Briefly, by explaining your retirement tax plan to an outsider, even a rubber duck, you might uncover a few of these (or related) gaps in your retirement tax plan.
“Rubber duck debugging” might apply to varied tax planning subjects, not simply retirement.
(Picture credit score: Getty Photographs)
Tax planning in 2026: Uncover your finest retirement technique
New insights would possibly result in the invention of an vital “fact” in retirement tax planning.

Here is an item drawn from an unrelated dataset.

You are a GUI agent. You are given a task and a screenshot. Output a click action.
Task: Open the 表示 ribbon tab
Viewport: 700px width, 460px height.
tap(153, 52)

“The reality is that retirement tax planning is much less about minimizing taxes in a single yr and extra about smoothing taxes throughout a lifetime,” Alison says. “A proactive method — like strategically timing Roth conversions or coordinating withdrawals throughout totally different account varieties — can assist retirees keep away from disagreeable surprises and create extra predictable outcomes.”
However a duck (or perhaps a member of the family) might solely get you up to now.
All three of the consultants interviewed by Kiplinger warned in opposition to relying solely on trusted confidants for brand spanking new insights.
- Alison factors out, “Strategic tax administration shouldn’t be intuitive….recommendation from buddies or household, although well-intentioned, might not apply to [your] scenario.”
- Parrish provides a phrase of warning: “Speaking with a partner or pal might assist in understanding the problems, however except they’re professionals, they might nonetheless be offering dangerous recommendation.”
Final however not least, Dean Shahan, CFP®, govt vp at CapWealth, describes how some professional recommendation could also be solely accessible by way of monetary advisors as a result of know-how they possess.
“[We] visually present purchasers that, primarily based on their present belongings and financial savings plan, they will retire at X age and spend X {dollars} a yr. I additionally take a look at purchasers’ conditions utilizing 1,000 totally different potential funding returns.”
Shahan advised Kiplinger that this specialised advisor know-how can take worst-case funding returns into consideration, giving purchasers a “great quantity of peace” about their monetary scenario.
So whereas beginning with a rubber duck could also be helpful, ending with a certified tax planner could possibly be one of the best ways ahead.
On the very least, you’ll have the duck to thank for the vital questions you ask at your first (or subsequent) monetary advisory assembly.